From: "Alex Bennée" <alex.bennee@linaro.org>
To: Gustavo Romero <gustavo.romero@linaro.org>
Cc: qemu-devel@nongnu.org, thuth@redhat.com, berrange@redhat.com,
qemu-arm@nongnu.org, manos.pitsidianakis@linaro.org,
peter.maydell@linaro.org
Subject: Re: [PATCH v3 3/4] tests/functional: Adapt reverse_debugging to run w/o Avocado
Date: Mon, 22 Sep 2025 10:30:19 +0100 [thread overview]
Message-ID: <87h5wuq1g4.fsf@draig.linaro.org> (raw)
In-Reply-To: <20250922054351.14289-4-gustavo.romero@linaro.org> (Gustavo Romero's message of "Mon, 22 Sep 2025 05:43:50 +0000")
Gustavo Romero <gustavo.romero@linaro.org> writes:
> This commit removes Avocado as a dependency for running the
> reverse_debugging test.
>
> The main benefit, beyond eliminating an extra dependency, is that there
> is no longer any need to handle GDB packets manually.
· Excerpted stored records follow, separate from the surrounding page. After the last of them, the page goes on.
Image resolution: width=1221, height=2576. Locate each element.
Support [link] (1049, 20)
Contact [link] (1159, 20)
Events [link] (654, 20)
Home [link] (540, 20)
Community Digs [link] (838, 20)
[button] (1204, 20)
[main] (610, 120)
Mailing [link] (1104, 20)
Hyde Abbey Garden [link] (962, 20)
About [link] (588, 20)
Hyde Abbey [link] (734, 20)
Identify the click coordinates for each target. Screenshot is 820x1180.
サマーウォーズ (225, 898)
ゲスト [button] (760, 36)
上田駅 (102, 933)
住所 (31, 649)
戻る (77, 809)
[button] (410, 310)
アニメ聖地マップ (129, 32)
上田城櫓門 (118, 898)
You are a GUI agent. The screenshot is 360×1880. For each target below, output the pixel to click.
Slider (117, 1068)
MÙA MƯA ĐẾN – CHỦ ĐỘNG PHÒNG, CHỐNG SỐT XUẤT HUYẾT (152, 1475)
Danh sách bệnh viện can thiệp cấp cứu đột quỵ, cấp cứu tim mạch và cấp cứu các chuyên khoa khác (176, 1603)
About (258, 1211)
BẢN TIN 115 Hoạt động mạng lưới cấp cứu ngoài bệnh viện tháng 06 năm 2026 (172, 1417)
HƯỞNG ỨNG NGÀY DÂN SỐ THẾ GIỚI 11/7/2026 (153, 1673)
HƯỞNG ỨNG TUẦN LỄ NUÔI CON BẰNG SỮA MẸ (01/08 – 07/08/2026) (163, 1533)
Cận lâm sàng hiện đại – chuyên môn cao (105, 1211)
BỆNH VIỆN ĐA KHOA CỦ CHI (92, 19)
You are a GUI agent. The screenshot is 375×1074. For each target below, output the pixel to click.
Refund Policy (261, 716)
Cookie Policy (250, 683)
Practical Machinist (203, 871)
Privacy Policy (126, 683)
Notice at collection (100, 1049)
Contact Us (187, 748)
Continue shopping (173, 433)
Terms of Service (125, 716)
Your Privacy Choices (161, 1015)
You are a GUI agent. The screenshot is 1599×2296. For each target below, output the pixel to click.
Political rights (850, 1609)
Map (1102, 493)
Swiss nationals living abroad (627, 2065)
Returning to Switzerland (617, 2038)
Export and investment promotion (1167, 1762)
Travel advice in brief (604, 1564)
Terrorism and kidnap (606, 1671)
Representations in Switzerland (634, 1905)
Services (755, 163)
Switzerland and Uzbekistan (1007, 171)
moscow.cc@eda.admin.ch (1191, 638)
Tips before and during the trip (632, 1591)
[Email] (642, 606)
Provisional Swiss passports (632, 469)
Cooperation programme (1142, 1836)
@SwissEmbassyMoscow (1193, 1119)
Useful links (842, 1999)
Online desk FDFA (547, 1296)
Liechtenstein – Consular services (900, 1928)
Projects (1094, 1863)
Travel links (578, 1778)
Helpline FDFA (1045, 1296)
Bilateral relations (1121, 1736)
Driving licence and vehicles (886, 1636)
This removes the
> need for ad-hoc functions dealing with endianness and arch-specific
> register numbers, making the test easier to read. The timeout variable
> is also removed, since Meson now manages timeouts automatically.
>
> reverse_debugging now uses the pygdbmi module to interact with GDB, if
> it's available in the test environment, otherwise the test is skipped.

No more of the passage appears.